Most of us share massive amounts of personal information online, and Big Tech companies are in many ways the gatekeepers of this data. But how much do they share with the authorities? And how often do governments request user data?
This is evident from new research by VPN provider SurfSharkis the answer a lot, and a lot more.
As described in SurfShark’s new report which analyzed requests for user data that Apple, Google, Meta and Microsoft received from government agencies from 177 countries between 2013 and 2021, Tech giants get a lot of requests for user data, and usually they comply.
Of the four Big Tech companies surveyed, Apple was the most willing, complying with 82% of user data requests, compared to Meta (72%), Google (71%), and Microsoft (68%). Interestingly, Big Tech was more compliant in the UK compared to global figures, disclosing user data 81.6% of the time.
The report shows that the US and Europe make the most requests for user data, accounting for 60% of all cases between 2013 and 2021. Germany was second only to the US globally, with 648 requests per 100,000 people. The UK government ranks fourth, requesting seven times more user data from Big Tech companies than the global average. Looking at the top 10, five countries come from the EU, with the US, Singapore, UK, Australia and Taiwan making up the rest.
Governments are increasingly requesting this information, presumably in response to the peak in online crime in recent years: the number of accounts accessed has more than quadrupled between 2013 and 2021, in total 6.6 million. This data is often used to help criminalsalready in investigations, but it can also help settle civil or administrative cases where digital evidence is needed. This can include specific user information, from IP addresses to device locations.
In addition to requesting data from technology companies, authorities are now exploring more ways to monitor and address crime through online services, said Gabriele Kaveckyte, Privacy Counsel at Surfshark.
Last year, the EU proposed a regulation that would oblige internet providers to detect, report and remove abuse-related content.
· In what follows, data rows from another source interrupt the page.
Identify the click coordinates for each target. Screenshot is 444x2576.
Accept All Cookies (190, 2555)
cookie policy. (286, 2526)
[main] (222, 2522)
Although a remarkable cause, some expressed to assure that the new laws would undermine end-to-end encryption and thus user privacy.
“On the one hand, the introduction of such new measures could help solve serious criminal cases, but civil society organizations expressed concern about encouraging surveillance techniques that could later be used, for example, to track down political rivals,” says Kaveckyte.
Big Tech has been battling each other and authorities over data confidentiality over the past few years. Fear for state supervision are rampant, as well as doubts about technology companies’ ability to keep data safe, especially in light of a number of high-profile to leak.